航空機(飛行機)は、翼などにはたらく空力的な力によって、重力にさからってとびつづけることができる。しかし、宇宙空間には空気がないため、宇宙船はこの方法でとぶことができない。したがって、宇宙船が宇宙空間に存在するためには軌道をえがいていなければならない。
地球の大気中をとぶ航空機は、推進と飛行のためにプロペラと翼をつかうことができるが、宇宙では空気がないためにそうすることができない。宇宙船はニュートンの運動の3法則にもとづいて、推進と飛行をロケットの反作用にたよっているのである。宇宙船がある方向にロケットの爆風を噴射させると、ロケットの排気ガスに対する反作用として、反対向きの運動量をえることができる。→力学の「ニュートンの運動の3法則」
| III. | 人間と宇宙空間 |
宇宙空間は人間にとって多くの面でこのましくない環境である。空気も酸素もないために、人間は呼吸することができない。なんの保護もうけていない人間の身体は、真空の宇宙空間では数秒のうちに爆発的な減圧によって破壊されてしまう。惑星の影になった部分では温度が絶対零度に近づくし、太陽放射を直接あびれば致命的な高温になってしまう。高エネルギーの太陽放射と宇宙線も、地球大気によってまもられていない人間にとって致命的なものとなりうる。
このような状況は宇宙船の中でつかわれる装置や機械にも影響をあたえうるので、これらの設計と建設は宇宙環境にあわせておこなわなければならない。無重量状態が人間にどんな影響をあたえるかを知るために、宇宙空間での実験が長期にわたって集中的におこなわれてきた(→ 宇宙・航空医学)。
宇宙環境から人間を保護する方法がいくつかある。現在、人間は地球と同じ状況をほぼ再現した、加圧空気あるいは酸素の供給される気密室あるいは宇宙服の中で行動している。気密室や宇宙服の温度・湿度は空気調整装置で制御されている。宇宙船の外側表面での吸収と反射によって、宇宙船に影響をおよぼす熱放射の量を調整する。さらに宇宙飛行は地球の周りにあるバン・アレン帯からの強い放射をさけるように計画されている。

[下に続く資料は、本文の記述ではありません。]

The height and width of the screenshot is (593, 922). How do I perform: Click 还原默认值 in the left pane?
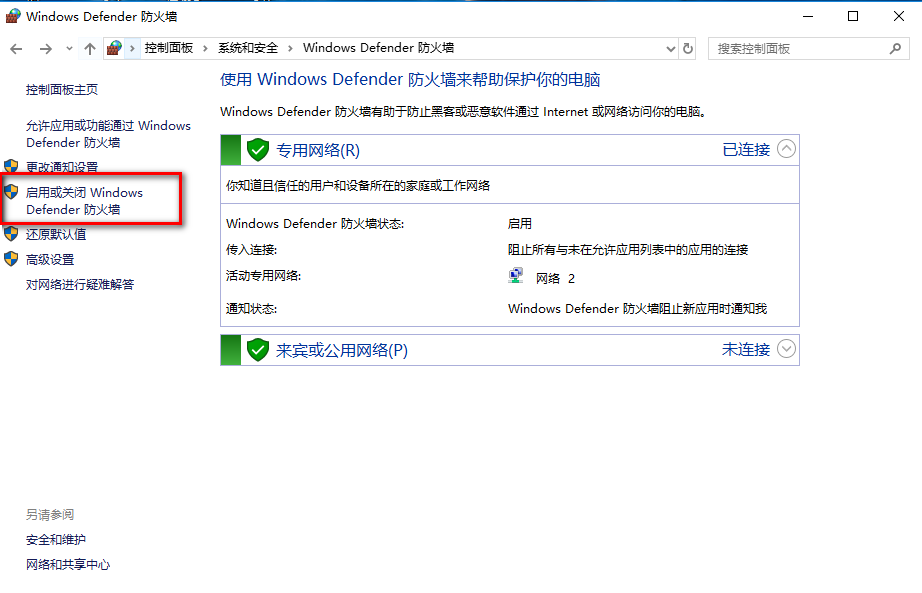click(x=56, y=234)
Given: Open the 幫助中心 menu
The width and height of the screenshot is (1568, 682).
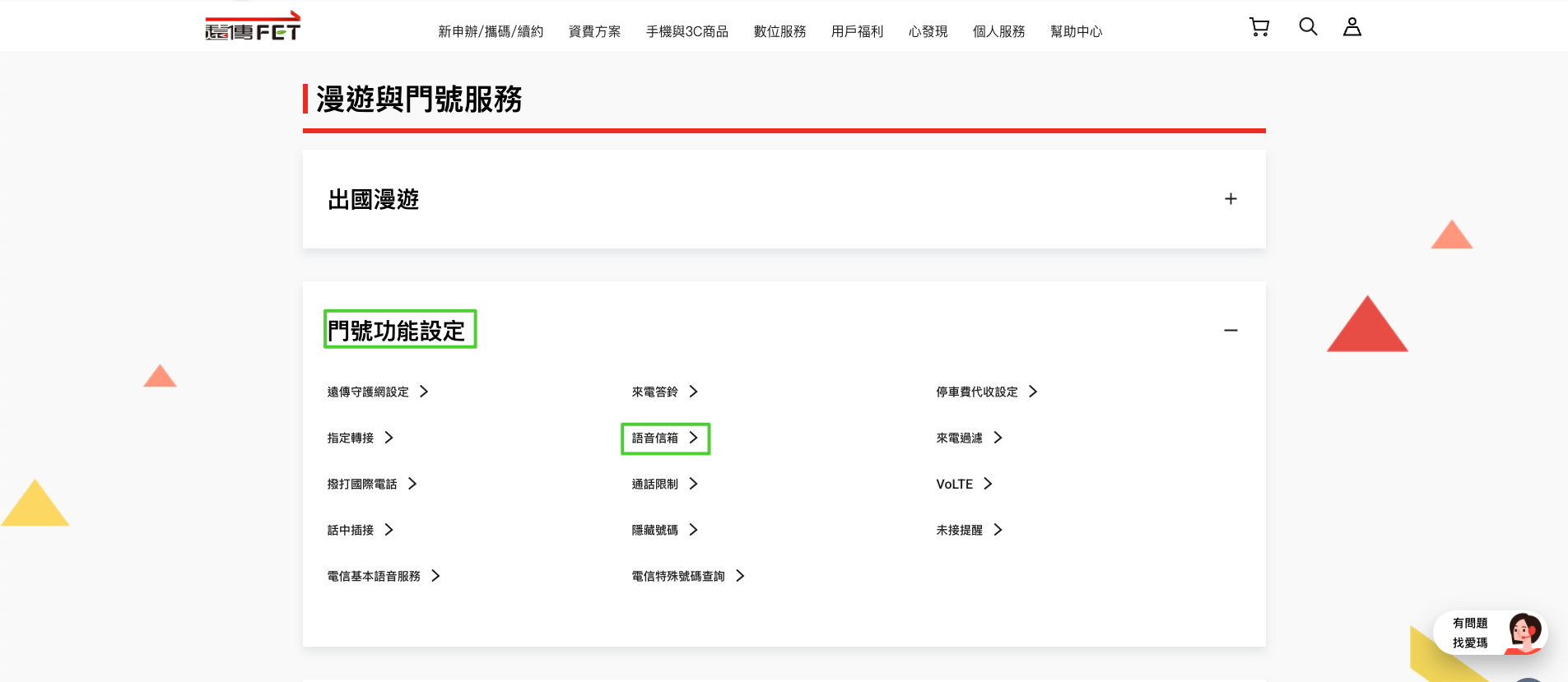Looking at the screenshot, I should (x=1076, y=31).
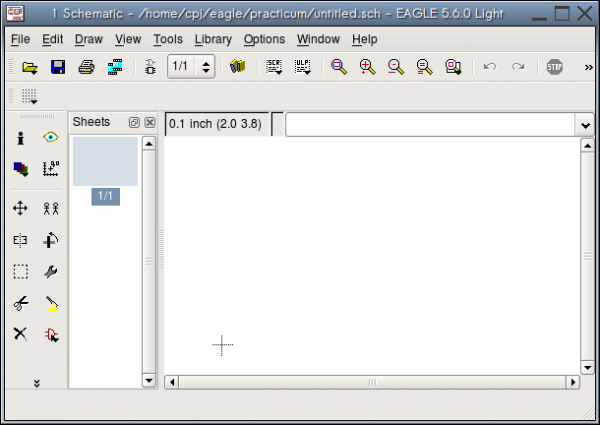Select the Group dashed-rectangle tool

point(20,271)
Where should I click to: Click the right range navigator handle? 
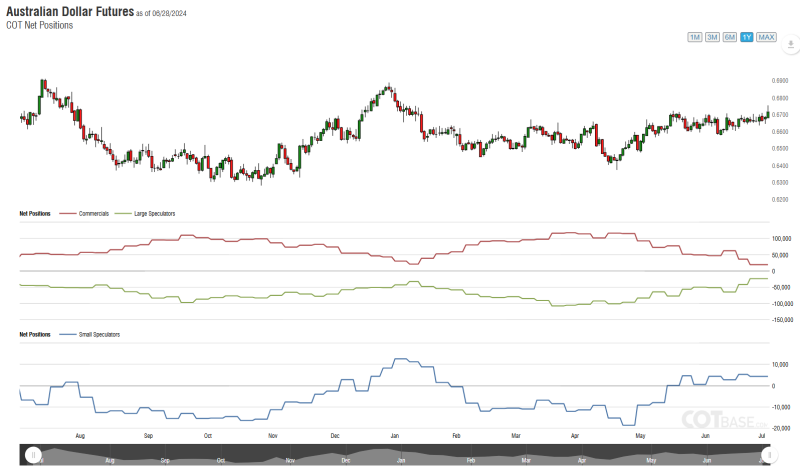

将来の長期にわたる惑星間飛行では、太陽放射の嵐(あらし)から身をまもるために厚いシールドをつけるか、乗組員を宇宙船の中央部分にいれて搭載物資や装置でとりかこみ、保護するようにしなければならないだろう。長期にわたる宇宙旅行や、地球の周りをまわる人工衛星での長期滞在の場合、宇宙船を回転させ、遠心力によって人工的な重力をつくることで無重量の効果を軽減できるかもしれない。
| IV. | 歴史 |
人々は現実に可能になる何千年も前から宇宙飛行を夢みてきた。その夢の証拠が、さかのぼること前4000年のバビロニアの書物をはじめとして、神話や物語としてえがかれている。古代ギリシャのダイダロスとイカロスの神話もまたとぶことへの普遍的な望みを反映している。2世紀には、ギリシャの作家ルキアノスが想像上の月旅行について書いている。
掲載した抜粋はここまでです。